___ GIVEN RECORDS ___

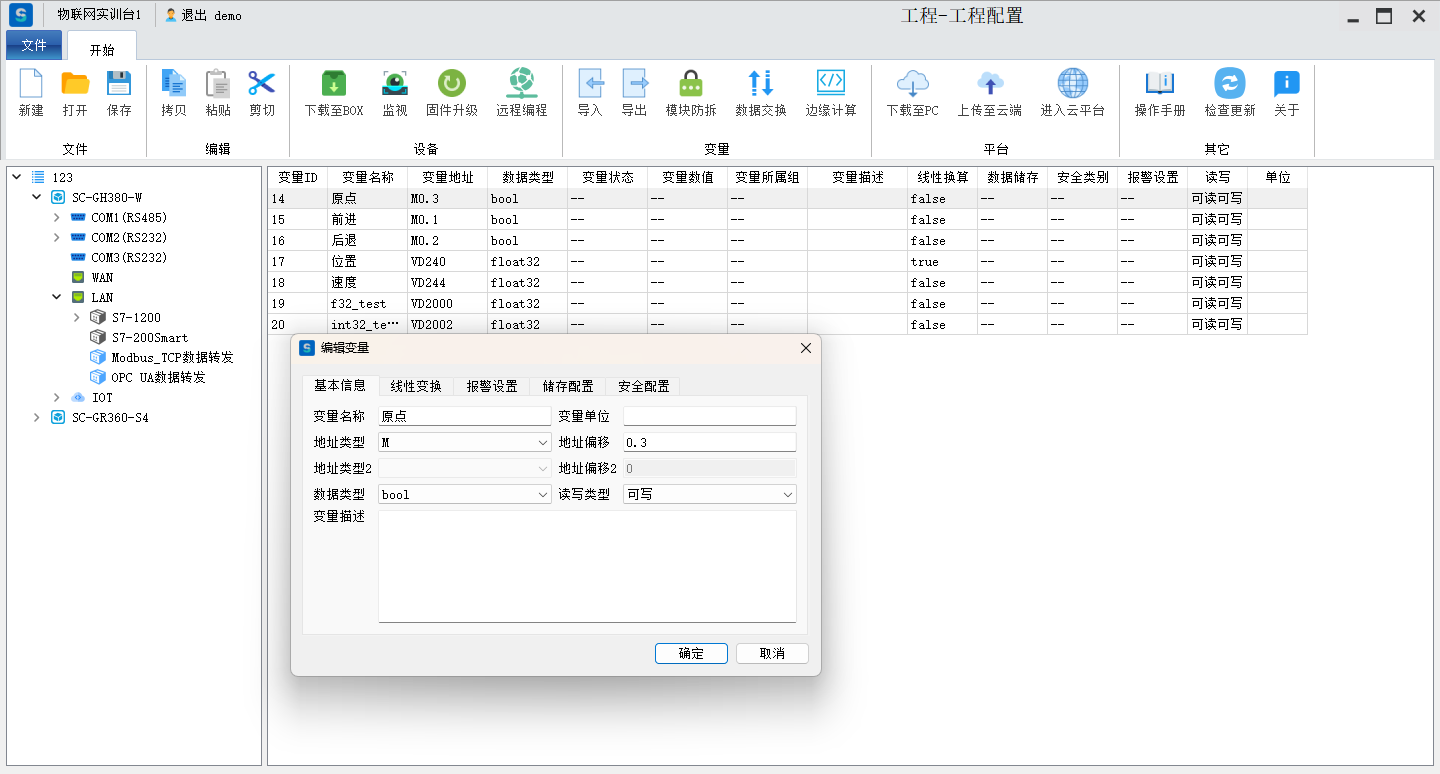Click the 确定 button

point(691,653)
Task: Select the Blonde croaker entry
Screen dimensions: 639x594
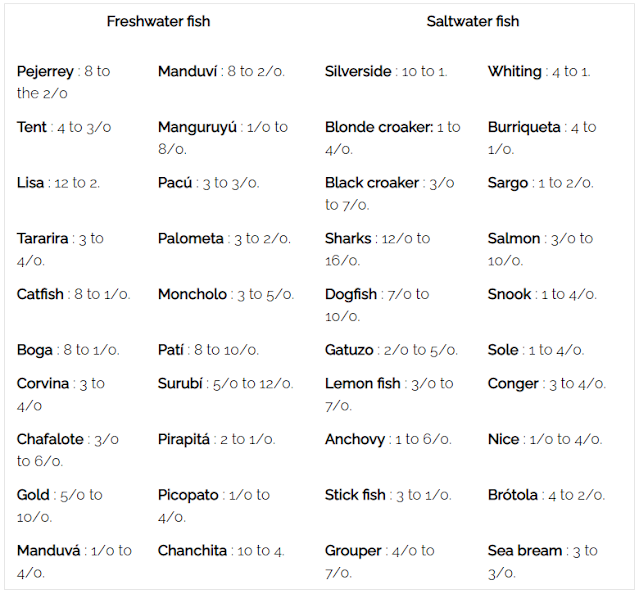Action: 393,138
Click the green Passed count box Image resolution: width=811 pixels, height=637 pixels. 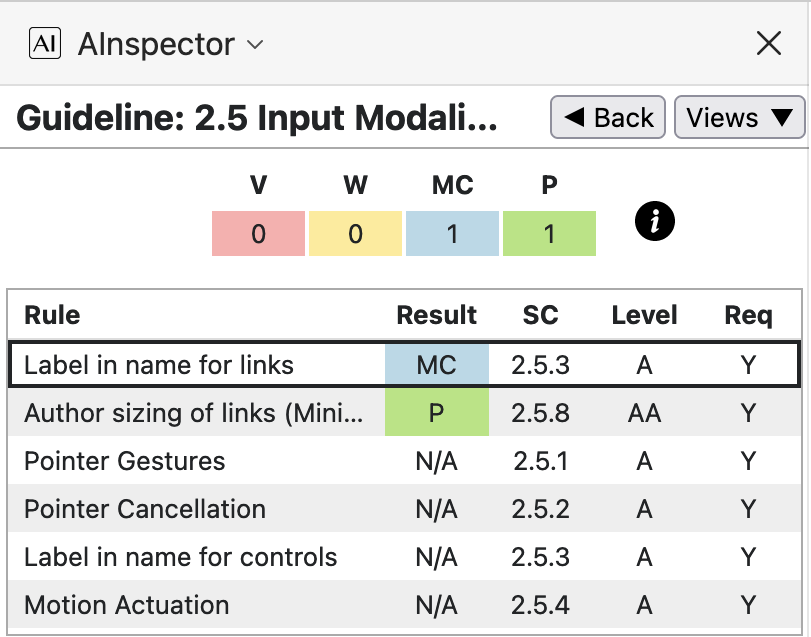point(549,234)
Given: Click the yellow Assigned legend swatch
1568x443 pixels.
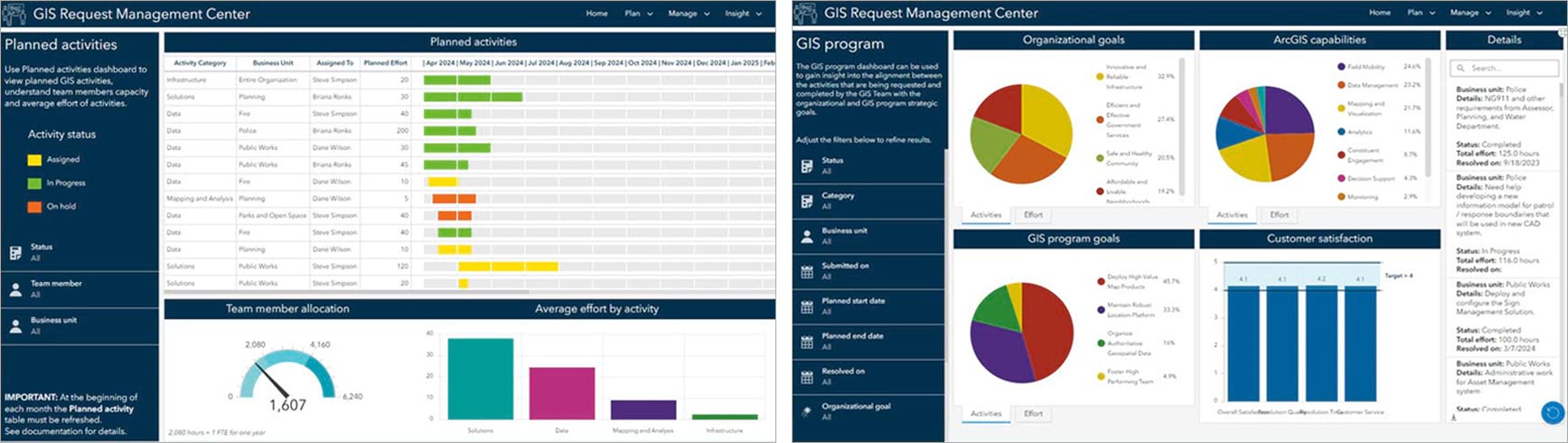Looking at the screenshot, I should click(34, 160).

___

**PROMPT:** Copy exactly, and only, the lines running from the one containing "Given: Click the" through the final line of the data, and omit the pictures.

**ANSWER SECTION:**
Given: Click the yellow Assigned legend swatch
1568x443 pixels.
Looking at the screenshot, I should click(34, 160).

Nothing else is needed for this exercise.